→ **WHAT TO WORK ON**
The whole listing is to be reproduced exactly as given.

★ ★ ★ ★

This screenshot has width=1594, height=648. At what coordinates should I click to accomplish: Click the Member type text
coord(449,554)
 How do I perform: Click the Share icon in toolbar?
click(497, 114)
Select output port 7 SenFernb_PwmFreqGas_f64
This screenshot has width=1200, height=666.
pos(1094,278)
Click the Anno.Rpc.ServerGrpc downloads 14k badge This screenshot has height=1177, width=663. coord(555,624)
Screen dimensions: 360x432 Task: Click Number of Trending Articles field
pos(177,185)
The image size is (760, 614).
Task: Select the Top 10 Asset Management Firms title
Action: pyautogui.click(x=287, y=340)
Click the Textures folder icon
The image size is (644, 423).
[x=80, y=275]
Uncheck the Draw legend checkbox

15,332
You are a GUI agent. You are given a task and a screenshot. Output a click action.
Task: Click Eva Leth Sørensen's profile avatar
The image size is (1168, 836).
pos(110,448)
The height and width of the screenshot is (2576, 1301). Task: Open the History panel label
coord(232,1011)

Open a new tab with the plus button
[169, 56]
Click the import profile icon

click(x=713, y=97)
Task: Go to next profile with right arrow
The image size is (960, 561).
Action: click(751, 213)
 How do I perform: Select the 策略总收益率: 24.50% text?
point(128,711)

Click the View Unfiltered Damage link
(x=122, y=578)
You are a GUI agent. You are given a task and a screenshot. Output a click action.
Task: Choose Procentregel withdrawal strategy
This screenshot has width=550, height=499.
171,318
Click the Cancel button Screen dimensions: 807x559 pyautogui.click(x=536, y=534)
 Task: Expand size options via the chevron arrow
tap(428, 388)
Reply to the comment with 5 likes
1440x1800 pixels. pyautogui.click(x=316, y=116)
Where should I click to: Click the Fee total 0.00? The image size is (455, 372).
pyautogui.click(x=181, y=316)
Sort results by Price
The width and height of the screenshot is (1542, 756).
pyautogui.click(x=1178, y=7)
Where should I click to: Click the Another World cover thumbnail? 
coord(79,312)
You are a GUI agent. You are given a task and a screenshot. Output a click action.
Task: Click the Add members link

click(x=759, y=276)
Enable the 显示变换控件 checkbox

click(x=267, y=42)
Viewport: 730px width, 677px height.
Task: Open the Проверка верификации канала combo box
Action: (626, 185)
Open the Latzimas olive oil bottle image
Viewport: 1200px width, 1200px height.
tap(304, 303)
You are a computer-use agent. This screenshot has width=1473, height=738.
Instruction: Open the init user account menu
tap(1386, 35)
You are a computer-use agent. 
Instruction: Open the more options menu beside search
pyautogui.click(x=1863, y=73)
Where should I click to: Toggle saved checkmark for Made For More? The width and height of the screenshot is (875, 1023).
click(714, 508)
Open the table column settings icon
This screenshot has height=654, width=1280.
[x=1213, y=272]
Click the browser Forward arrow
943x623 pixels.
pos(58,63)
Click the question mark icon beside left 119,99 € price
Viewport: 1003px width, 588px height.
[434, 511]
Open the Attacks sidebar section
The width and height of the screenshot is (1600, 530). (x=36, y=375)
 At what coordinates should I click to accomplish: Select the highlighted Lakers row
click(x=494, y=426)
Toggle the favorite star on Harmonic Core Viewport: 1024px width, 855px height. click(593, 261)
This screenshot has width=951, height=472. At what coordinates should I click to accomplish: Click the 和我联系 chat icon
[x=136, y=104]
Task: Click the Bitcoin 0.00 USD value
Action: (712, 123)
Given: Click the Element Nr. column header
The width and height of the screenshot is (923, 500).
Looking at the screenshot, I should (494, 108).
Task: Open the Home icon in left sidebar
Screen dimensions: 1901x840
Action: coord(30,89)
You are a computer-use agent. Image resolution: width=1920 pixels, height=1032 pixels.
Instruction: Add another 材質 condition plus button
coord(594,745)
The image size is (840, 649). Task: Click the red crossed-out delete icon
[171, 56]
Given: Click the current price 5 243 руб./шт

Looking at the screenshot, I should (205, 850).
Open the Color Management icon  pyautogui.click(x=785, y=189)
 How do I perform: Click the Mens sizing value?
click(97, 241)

★ ★ ★ ★

→ **FINAL ANSWER**
This screenshot has width=1594, height=648. At what coordinates should I click to accomplish: Click the Member type text
coord(449,554)
 How do I perform: Click the Share icon in toolbar?
click(497, 114)
Select output port 7 SenFernb_PwmFreqGas_f64
This screenshot has width=1200, height=666.
pos(1094,278)
Click the Anno.Rpc.ServerGrpc downloads 14k badge This screenshot has height=1177, width=663. coord(555,624)
Screen dimensions: 360x432 Task: Click Number of Trending Articles field
pos(177,185)
The image size is (760, 614).
Task: Select the Top 10 Asset Management Firms title
Action: pyautogui.click(x=287, y=340)
Click the Textures folder icon
The image size is (644, 423).
[x=80, y=275]
Uncheck the Draw legend checkbox

15,332
You are a GUI agent. You are given a task and a screenshot. Output a click action.
Task: Click Eva Leth Sørensen's profile avatar
The image size is (1168, 836).
pos(110,448)
The height and width of the screenshot is (2576, 1301). Task: Open the History panel label
coord(232,1011)

Open a new tab with the plus button
[169, 56]
Click the import profile icon

click(x=713, y=97)
Task: Go to next profile with right arrow
The image size is (960, 561).
Action: click(751, 213)
 How do I perform: Select the 策略总收益率: 24.50% text?
point(128,711)

Click the View Unfiltered Damage link
(x=122, y=578)
You are a GUI agent. You are given a task and a screenshot. Output a click action.
Task: Choose Procentregel withdrawal strategy
This screenshot has width=550, height=499.
171,318
Click the Cancel button Screen dimensions: 807x559 pyautogui.click(x=536, y=534)
 Task: Expand size options via the chevron arrow
tap(428, 388)
Reply to the comment with 5 likes
1440x1800 pixels. pyautogui.click(x=316, y=116)
Where should I click to: Click the Fee total 0.00? The image size is (455, 372).
pyautogui.click(x=181, y=316)
Sort results by Price
The width and height of the screenshot is (1542, 756).
pyautogui.click(x=1178, y=7)
Where should I click to: Click the Another World cover thumbnail? 
coord(79,312)
You are a GUI agent. You are given a task and a screenshot. Output a click action.
Task: Click the Add members link

click(x=759, y=276)
Enable the 显示变换控件 checkbox

click(x=267, y=42)
Viewport: 730px width, 677px height.
Task: Open the Проверка верификации канала combo box
Action: (626, 185)
Open the Latzimas olive oil bottle image
Viewport: 1200px width, 1200px height.
tap(304, 303)
You are a computer-use agent. This screenshot has width=1473, height=738.
Instruction: Open the init user account menu
tap(1386, 35)
You are a computer-use agent. 
Instruction: Open the more options menu beside search
pyautogui.click(x=1863, y=73)
Where should I click to: Toggle saved checkmark for Made For More? The width and height of the screenshot is (875, 1023).
click(714, 508)
Open the table column settings icon
This screenshot has height=654, width=1280.
[x=1213, y=272]
Click the browser Forward arrow
943x623 pixels.
pos(58,63)
Click the question mark icon beside left 119,99 € price
Viewport: 1003px width, 588px height.
[434, 511]
Open the Attacks sidebar section
The width and height of the screenshot is (1600, 530). (x=36, y=375)
 At what coordinates should I click to accomplish: Select the highlighted Lakers row
click(x=494, y=426)
Toggle the favorite star on Harmonic Core Viewport: 1024px width, 855px height. click(593, 261)
This screenshot has width=951, height=472. At what coordinates should I click to accomplish: Click the 和我联系 chat icon
[x=136, y=104]
Task: Click the Bitcoin 0.00 USD value
Action: (712, 123)
Given: Click the Element Nr. column header
The width and height of the screenshot is (923, 500).
Looking at the screenshot, I should (494, 108).
Task: Open the Home icon in left sidebar
Screen dimensions: 1901x840
Action: coord(30,89)
You are a computer-use agent. Image resolution: width=1920 pixels, height=1032 pixels.
Instruction: Add another 材質 condition plus button
coord(594,745)
The image size is (840, 649). Task: Click the red crossed-out delete icon
[171, 56]
Given: Click the current price 5 243 руб./шт

Looking at the screenshot, I should (205, 850).
Open the Color Management icon  pyautogui.click(x=785, y=189)
 How do I perform: Click the Mens sizing value?
click(97, 241)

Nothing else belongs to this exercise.